==== MATERIALS PROVIDED

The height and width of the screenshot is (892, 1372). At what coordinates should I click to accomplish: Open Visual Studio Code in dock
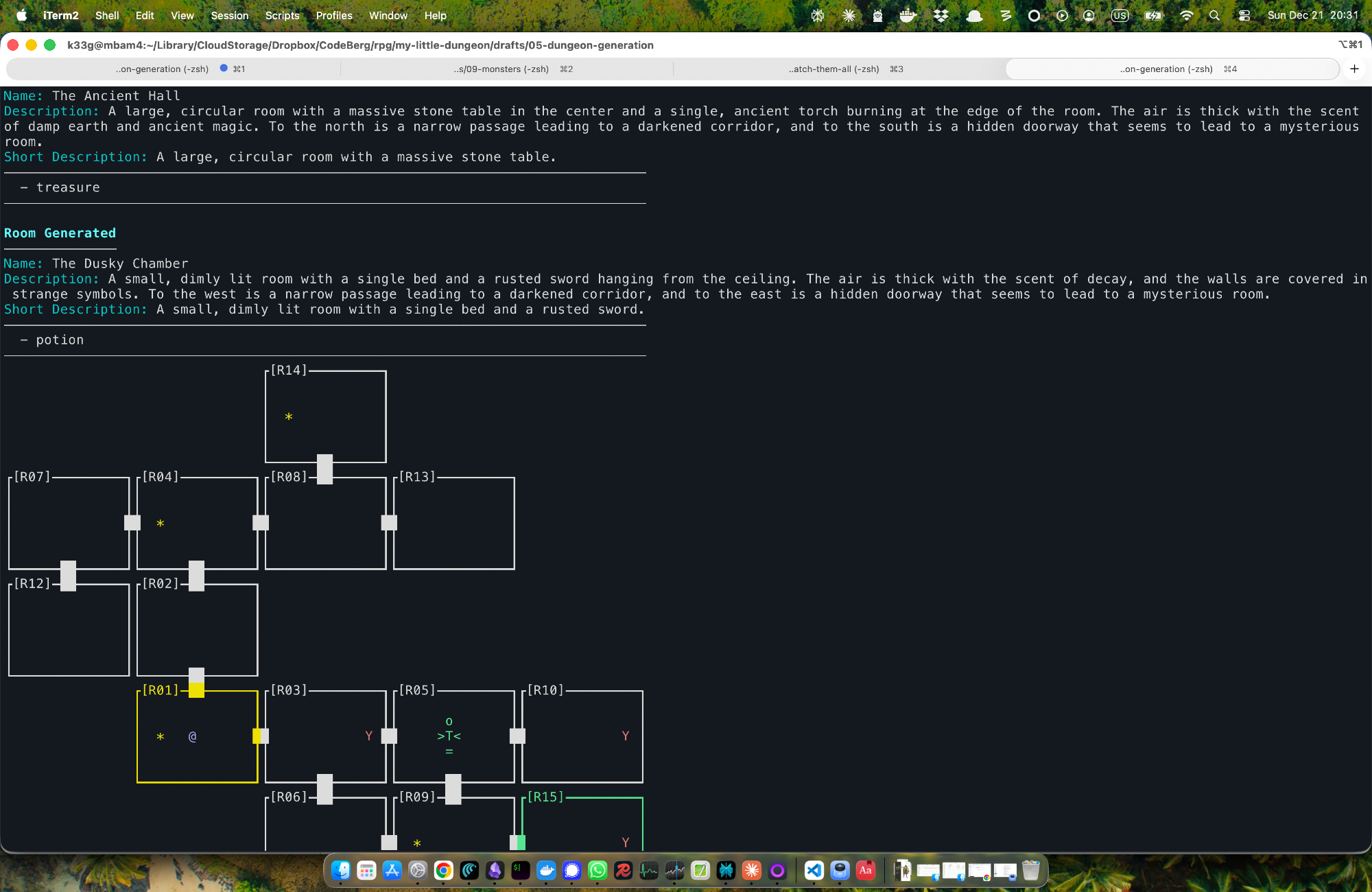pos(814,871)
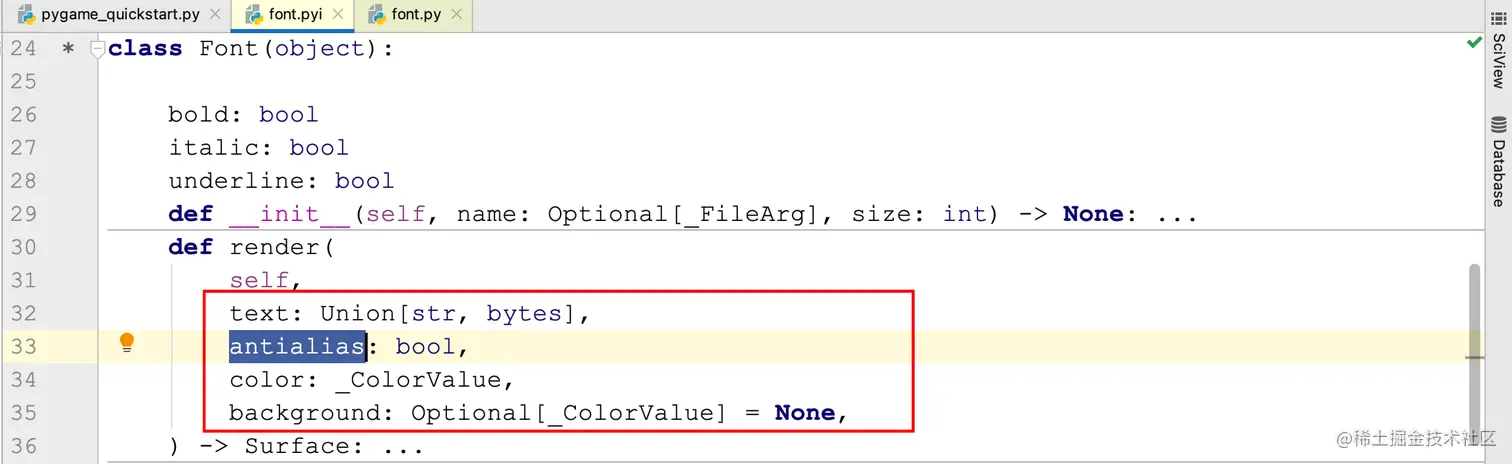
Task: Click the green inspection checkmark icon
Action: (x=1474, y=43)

========
==== MATERIALS PROVIDED

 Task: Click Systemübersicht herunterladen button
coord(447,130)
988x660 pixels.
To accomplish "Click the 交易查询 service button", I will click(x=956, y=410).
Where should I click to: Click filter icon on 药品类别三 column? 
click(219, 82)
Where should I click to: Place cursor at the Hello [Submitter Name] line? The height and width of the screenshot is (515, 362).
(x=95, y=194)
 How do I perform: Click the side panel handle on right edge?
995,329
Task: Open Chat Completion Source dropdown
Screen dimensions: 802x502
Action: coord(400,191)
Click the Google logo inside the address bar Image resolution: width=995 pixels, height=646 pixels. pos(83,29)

========
==== MATERIALS PROVIDED

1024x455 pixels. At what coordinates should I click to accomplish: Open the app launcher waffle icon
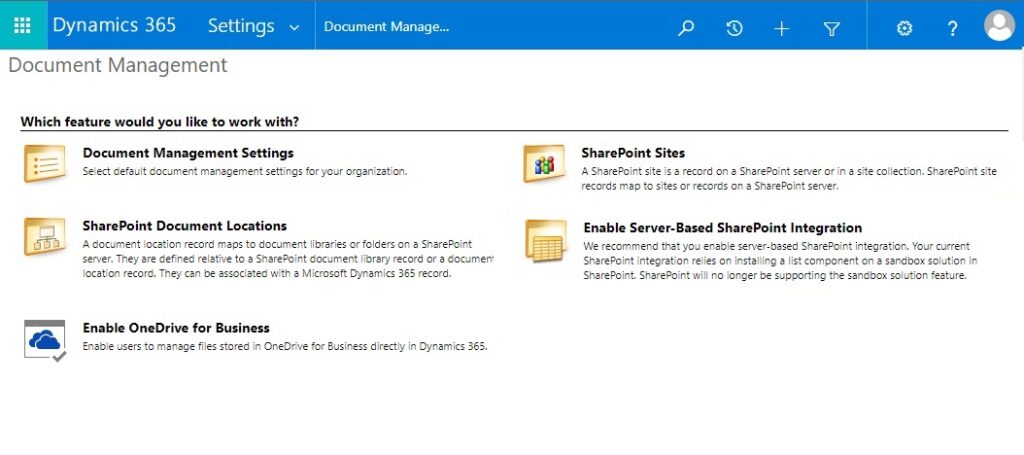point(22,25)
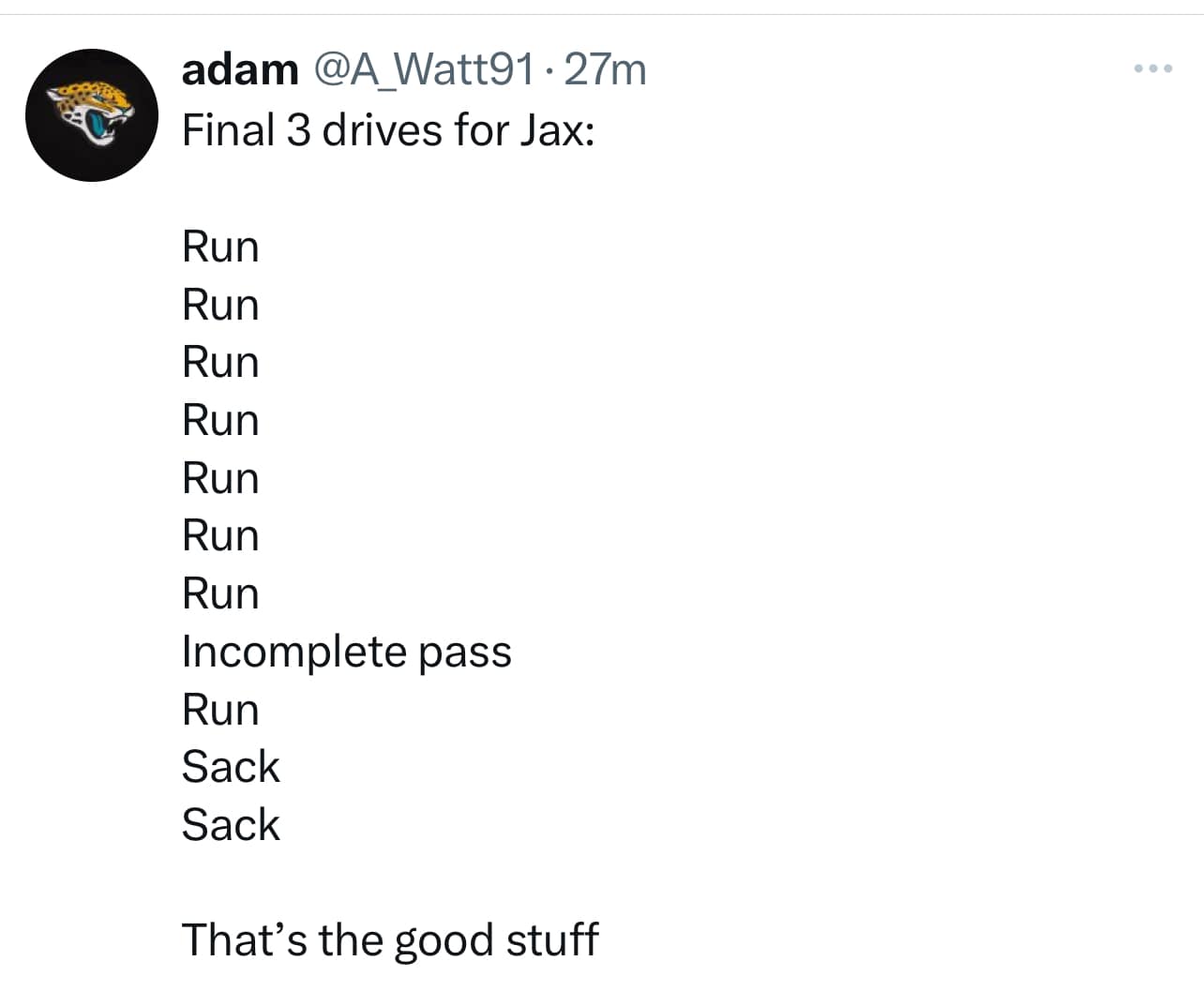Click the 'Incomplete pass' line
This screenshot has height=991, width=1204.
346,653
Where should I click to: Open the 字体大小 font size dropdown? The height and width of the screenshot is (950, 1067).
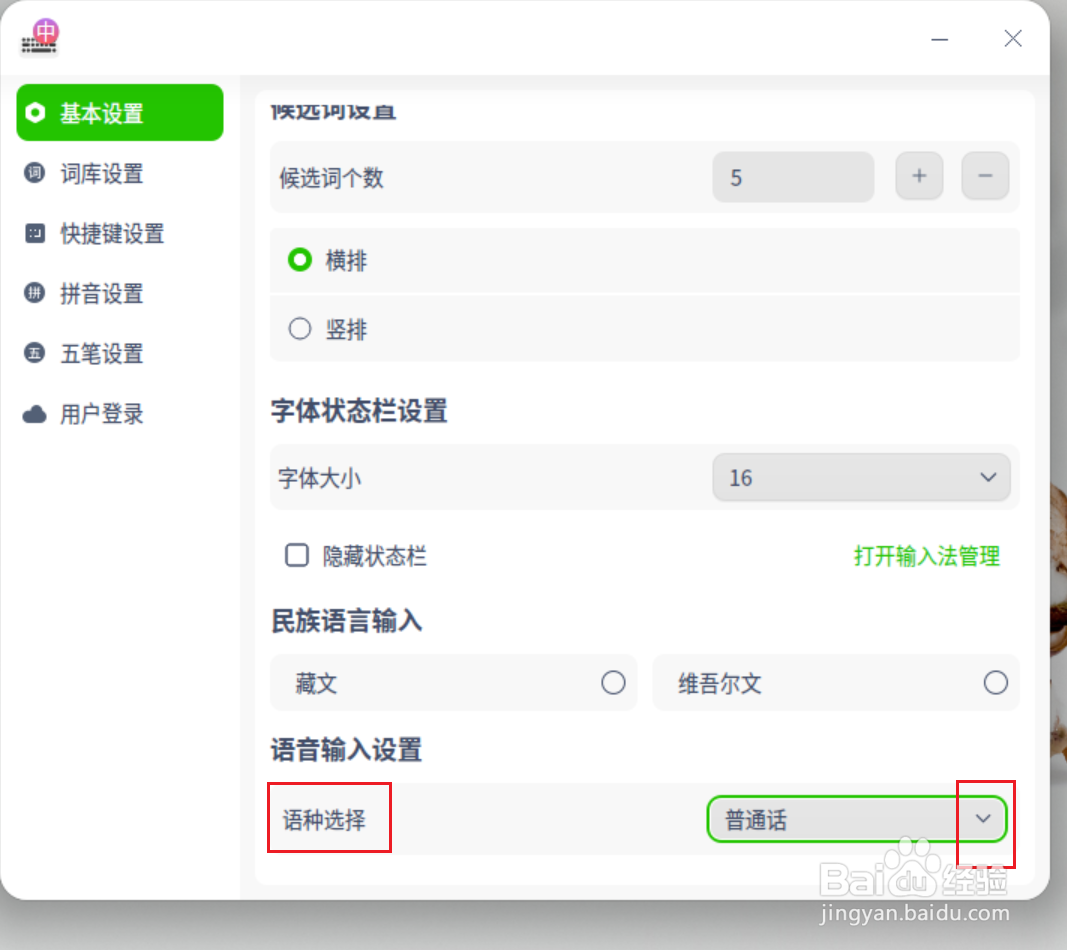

========

Rewrite the stretch of lines from the one containing "Task: Open Chat Completion Source dropdown" through the one containing "Click the Google", changing "dropdown" to "menu" and leaving everything else as it is.

-- REPLY --
Task: Open Chat Completion Source menu
Screen dimensions: 802x502
Action: coord(400,191)
Click the Google logo inside the address bar Image resolution: width=995 pixels, height=646 pixels. pos(83,29)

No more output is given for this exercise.